Lines outside the range are not wanted. Give again exactly the lines between the line holding "Expand the Author" and the line holding "Select the search", inclusive, from the listing below.

### Material supplied
·····

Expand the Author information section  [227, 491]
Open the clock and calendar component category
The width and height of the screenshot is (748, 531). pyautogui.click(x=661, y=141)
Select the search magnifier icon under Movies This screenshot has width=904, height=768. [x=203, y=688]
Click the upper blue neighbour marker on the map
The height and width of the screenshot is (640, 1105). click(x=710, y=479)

·····

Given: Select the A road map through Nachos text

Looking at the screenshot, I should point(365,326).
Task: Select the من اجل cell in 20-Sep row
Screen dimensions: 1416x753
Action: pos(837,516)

·····

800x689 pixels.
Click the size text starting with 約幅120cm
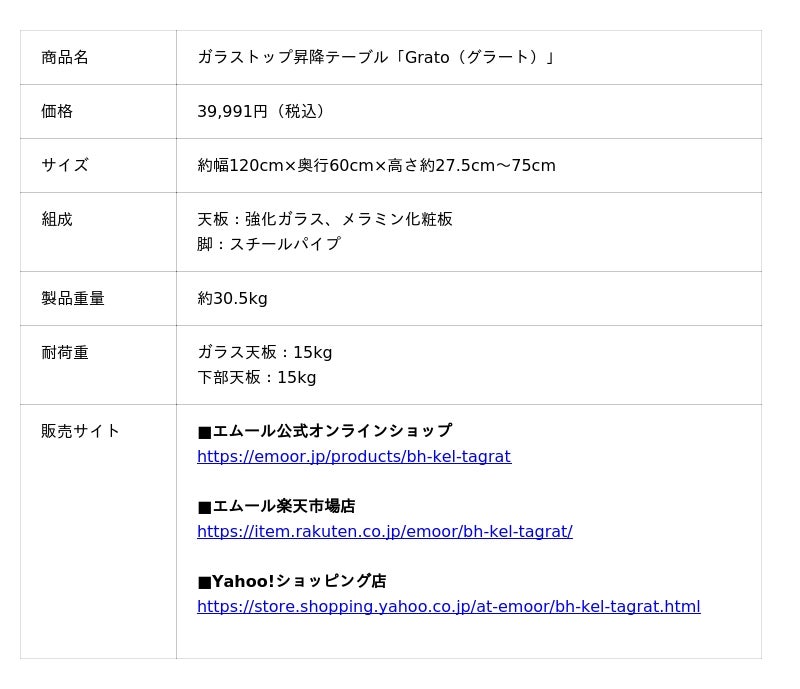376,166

·····

### Written reply
Expand the Author information section  [227, 491]
Open the clock and calendar component category
The width and height of the screenshot is (748, 531). pyautogui.click(x=661, y=141)
Select the search magnifier icon under Movies This screenshot has width=904, height=768. [x=203, y=688]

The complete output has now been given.